**作業要件**
(1) 南アフリカのICC脱退に関する本文を、「<アパルトヘイト(人種隔離政」という語句のある所から始めて「廷で裁かれてもおかしくない。」の後で止め、その範囲内の「ブルンジ」を「ブルンディ」に更新して示してください。
(2) 南アフリカのICC脱退に関する本文を、示された最後の文の後から書き継いでください。

<アパルトヘイト(人種隔離政策)を終わらせたネルソン・マンデラの国、南アフリカが、国際刑事裁判所(ICC)から逮捕状が出ている独裁者を逃がしただけでなく、ICCから脱退するという。何という堕落ぶりか>
南アフリカ政府は20日、突然、国際刑事裁判所(ICC)を脱退すると国連に通告した。ICCを脱退するのは、つい2日前に国内の議会で脱退を可決した中央アフリカのブルンジに次いで2番目だが、南アフリカの脱退表明は、ブルンジの脱退よりはるかに衝撃的。
南アは「優等国」のはず
ブルンジでは昨年以降、独裁に反対するデモ隊と治安部隊の衝突で数百人の死者が出ている。そんななか3選を狙う独裁者ピエール・ヌクルンジザ大統領は、いつICCに召喚されてもおかしくない。逃げたくなるのも当然だ。調査対象となり法廷で裁かれてもおかしくない。

対象位置データ:
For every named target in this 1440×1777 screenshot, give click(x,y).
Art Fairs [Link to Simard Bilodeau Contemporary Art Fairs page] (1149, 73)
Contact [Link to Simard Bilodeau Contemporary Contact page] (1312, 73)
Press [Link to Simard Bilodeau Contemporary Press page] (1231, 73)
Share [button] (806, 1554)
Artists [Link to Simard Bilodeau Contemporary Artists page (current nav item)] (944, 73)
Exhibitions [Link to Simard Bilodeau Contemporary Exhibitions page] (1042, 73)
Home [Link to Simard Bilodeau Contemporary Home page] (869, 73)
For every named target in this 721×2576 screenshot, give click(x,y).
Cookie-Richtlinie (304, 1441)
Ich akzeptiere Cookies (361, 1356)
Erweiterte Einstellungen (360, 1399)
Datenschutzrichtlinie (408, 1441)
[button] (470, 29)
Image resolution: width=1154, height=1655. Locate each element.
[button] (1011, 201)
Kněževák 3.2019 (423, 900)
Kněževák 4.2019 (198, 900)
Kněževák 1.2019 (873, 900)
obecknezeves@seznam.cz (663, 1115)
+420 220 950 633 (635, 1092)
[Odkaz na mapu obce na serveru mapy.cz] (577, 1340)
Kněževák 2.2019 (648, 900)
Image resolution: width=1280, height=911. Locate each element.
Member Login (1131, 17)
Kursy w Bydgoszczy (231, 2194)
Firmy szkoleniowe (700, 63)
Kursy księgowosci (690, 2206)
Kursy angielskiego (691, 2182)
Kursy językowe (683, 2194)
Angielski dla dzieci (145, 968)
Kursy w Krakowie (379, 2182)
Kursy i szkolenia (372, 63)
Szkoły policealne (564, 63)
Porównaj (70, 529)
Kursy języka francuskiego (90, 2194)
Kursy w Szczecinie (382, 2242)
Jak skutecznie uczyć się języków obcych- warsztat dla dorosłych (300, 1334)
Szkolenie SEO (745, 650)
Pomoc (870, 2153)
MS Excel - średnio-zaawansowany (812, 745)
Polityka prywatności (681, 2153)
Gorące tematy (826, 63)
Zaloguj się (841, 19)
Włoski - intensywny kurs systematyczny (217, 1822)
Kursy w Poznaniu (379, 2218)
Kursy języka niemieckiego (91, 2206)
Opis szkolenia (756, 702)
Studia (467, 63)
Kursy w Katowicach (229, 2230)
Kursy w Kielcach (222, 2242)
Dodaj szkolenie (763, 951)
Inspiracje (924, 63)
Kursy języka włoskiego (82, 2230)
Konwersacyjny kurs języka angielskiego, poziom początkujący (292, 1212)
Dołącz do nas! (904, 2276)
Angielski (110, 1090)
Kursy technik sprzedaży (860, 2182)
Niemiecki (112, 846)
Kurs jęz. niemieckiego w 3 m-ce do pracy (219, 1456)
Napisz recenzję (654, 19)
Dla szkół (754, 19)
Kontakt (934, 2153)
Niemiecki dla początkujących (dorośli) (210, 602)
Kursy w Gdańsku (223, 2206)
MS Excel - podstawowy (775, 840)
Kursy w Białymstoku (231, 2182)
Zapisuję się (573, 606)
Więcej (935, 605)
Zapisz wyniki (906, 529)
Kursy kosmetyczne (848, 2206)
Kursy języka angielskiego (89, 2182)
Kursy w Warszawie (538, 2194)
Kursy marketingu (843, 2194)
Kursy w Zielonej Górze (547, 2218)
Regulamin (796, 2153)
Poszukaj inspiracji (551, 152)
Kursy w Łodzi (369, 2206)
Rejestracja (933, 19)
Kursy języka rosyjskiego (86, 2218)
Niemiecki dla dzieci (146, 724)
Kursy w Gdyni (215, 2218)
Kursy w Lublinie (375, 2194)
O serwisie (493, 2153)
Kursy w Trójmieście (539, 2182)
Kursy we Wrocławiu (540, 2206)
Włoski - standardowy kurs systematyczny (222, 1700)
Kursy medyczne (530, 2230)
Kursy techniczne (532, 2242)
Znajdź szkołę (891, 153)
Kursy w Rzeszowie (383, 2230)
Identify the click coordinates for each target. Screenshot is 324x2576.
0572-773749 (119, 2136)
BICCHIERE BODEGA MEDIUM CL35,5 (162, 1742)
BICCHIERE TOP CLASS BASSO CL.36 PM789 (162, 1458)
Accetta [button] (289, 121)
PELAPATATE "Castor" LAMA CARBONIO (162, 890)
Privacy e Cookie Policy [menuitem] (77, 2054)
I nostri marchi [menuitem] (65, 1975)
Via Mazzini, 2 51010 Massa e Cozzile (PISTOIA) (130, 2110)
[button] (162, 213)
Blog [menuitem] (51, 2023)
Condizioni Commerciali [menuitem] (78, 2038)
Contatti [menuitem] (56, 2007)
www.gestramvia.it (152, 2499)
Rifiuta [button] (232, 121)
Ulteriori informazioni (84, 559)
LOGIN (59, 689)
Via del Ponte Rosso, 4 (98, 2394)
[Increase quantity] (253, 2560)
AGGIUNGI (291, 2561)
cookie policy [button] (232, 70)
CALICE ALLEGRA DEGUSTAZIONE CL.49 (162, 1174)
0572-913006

**期待される結果**
(1)
<アパルトヘイト(人種隔離政策)を終わらせたネルソン・マンデラの国、南アフリカが、国際刑事裁判所(ICC)から逮捕状が出ている独裁者を逃がしただけでなく、ICCから脱退するという。何という堕落ぶりか>
南アフリカ政府は20日、突然、国際刑事裁判所(ICC)を脱退すると国連に通告した。ICCを脱退するのは、つい2日前に国内の議会で脱退を可決した中央アフリカのブルンディに次いで2番目だが、南アフリカの脱退表明は、ブルンディの脱退よりはるかに衝撃的。
南アは「優等国」のはず
ブルンディでは昨年以降、独裁に反対するデモ隊と治安部隊の衝突で数百人の死者が出ている。そんななか3選を狙う独裁者ピエール・ヌクルンジザ大統領は、いつICCに召喚されてもおかしくない。逃げたくなるのも当然だ。調査対象となり法廷で裁かれてもおかしくない。

(2)
【参考記事】国際刑事裁判所(ICC)を脱退するアフリカの戦犯たち
だが南アフリカは、多くの独裁者が君臨するアフリカ大陸でリベラルな民主主義を実現した模範国のはず。人権や社会正義の理想を高らかに掲げて世界的にも評価の高い南アフリカ共和国憲法がある。反アパルトヘイト(人種隔離政策)運動により27年間の獄中生活を強いられても黒人と白人の和解を説き続けた故ネルソン・マンデラ大統領もいる。戦争犯罪や大量虐殺の犠牲者に正義をもたらすべく、ICCと共に世界の先頭に立つべき国だ。それが脱退すれば、後を追う国も出るかもしれず、ICCの権威は失墜しかねない。
ICCとは:国際社会全体の関心事である最も重大な犯罪(集団殺害犯罪、人道に対する犯罪、戦争犯罪、侵略犯罪)を犯した個人を、国際法に基づいて訴追・処罰するための、歴史上初の常設の国際刑事裁判機関(所在地:ハーグ(オランダ))。国際社会が協力して、こうした犯罪の不処罰を許さないことで、犯罪の発生を防止し、国際の平和と安全の維持に貢献する。6月現在、締約国は124カ国。出典:外務省
実のところ今の南アフリカは、戦争犯罪などでICCの逮捕状が出ている独裁者をかくまう国になり下がっている。昨年、スーダン・ダルフールの大量虐殺の責任者とされるスーダンのオマル・ハッサン・アハメド・バシル大統領が入国した際、ICCに引き渡さず、自由に滞在させて出国させたのだ。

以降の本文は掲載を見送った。